Abstract

This chapter discusses how appropriate models and numerical simulations can be used as useful tools to discern the environmental factors affecting the surface kinetics of growing biological tissues, mechanisms of the absorption of nutrients available in the culture medium, a subsequent generation of new cells, and the production of extracellular matrix and their relative importance in determining growth. The attention is focused on fluid-dynamic aspects (in particular on computational fluid dynamics (CFD) moving-boundary methods). The potentialities of the proposed models and methods are illustrated by means of a prototype application designed to reproduce the landmark experiments of Freed et al. 1997 and to draw information about the intrinsic mechanisms of growth. It discusses working engineering CFD models and generalized functional correlations and provides a framework for deeper understanding and effective treatment of relevant phenomena encountered in the new field of tissue engineering.

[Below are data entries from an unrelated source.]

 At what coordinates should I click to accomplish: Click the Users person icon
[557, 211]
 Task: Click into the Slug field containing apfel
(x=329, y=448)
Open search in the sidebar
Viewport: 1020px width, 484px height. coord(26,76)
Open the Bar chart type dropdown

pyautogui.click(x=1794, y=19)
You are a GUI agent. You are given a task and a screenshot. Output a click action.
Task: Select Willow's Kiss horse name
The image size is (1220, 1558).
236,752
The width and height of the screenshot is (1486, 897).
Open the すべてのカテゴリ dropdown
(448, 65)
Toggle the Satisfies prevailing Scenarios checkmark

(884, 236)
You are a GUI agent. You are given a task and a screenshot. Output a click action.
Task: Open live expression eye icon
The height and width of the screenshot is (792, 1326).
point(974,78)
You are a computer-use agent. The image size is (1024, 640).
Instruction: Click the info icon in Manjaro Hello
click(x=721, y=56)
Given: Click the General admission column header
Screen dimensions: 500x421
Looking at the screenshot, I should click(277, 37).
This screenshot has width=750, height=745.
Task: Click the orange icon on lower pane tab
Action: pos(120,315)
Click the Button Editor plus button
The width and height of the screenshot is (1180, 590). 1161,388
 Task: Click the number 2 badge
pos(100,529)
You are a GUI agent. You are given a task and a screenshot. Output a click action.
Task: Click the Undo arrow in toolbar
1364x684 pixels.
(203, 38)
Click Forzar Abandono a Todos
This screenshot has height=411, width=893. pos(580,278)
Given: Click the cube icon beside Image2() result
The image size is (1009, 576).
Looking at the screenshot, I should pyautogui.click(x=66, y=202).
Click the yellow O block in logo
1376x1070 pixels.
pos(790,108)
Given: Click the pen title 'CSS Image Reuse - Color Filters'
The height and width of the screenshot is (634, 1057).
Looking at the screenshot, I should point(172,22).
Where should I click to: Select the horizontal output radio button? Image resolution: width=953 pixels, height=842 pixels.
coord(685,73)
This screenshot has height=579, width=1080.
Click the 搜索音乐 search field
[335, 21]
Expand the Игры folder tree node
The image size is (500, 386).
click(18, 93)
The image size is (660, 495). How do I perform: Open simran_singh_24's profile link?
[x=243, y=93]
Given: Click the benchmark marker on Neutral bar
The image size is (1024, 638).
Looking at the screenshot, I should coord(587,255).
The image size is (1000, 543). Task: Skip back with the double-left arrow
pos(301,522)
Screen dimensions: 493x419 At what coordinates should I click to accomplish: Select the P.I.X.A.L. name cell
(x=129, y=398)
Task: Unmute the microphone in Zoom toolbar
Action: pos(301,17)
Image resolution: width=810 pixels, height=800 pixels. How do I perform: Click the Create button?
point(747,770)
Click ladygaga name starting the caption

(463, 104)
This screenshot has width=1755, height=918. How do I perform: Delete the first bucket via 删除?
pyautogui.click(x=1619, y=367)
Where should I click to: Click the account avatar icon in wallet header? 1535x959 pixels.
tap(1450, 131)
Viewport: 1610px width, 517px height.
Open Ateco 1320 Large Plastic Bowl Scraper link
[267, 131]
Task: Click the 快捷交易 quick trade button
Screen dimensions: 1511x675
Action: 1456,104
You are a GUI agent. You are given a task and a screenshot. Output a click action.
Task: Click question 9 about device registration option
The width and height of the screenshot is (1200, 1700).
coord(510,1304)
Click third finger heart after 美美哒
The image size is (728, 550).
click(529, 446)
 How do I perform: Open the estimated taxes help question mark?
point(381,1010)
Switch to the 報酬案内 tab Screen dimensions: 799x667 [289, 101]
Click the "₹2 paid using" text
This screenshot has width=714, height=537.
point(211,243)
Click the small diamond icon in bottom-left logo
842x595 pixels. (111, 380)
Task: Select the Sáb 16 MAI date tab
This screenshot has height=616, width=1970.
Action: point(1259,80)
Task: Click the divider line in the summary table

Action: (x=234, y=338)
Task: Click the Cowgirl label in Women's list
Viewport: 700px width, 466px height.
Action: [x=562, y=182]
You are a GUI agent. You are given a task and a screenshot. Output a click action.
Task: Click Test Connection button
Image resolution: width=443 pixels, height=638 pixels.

The chapter focuses on the ground conditions because most of the available experimental data for tissue engineering come from on the ground experimentation. To optimize suspension culture, the aforementioned aspects need to be expressed in simple mathematical relationships, quantities, and controlled. It also introduces an analogy with models for organic crystal growth, ignores the fact that, according to biomechanical growth laws proposed in the case of soft tissues, the rate of growth must depend on the stresses. For instance, the fluid shear stresses generated by blood flow in the vasculature can profoundly influence the phenotype of the endothelium by regulating the activity of certain flow-sensitive proteins (enzymes, for example) and by modulating gene expression.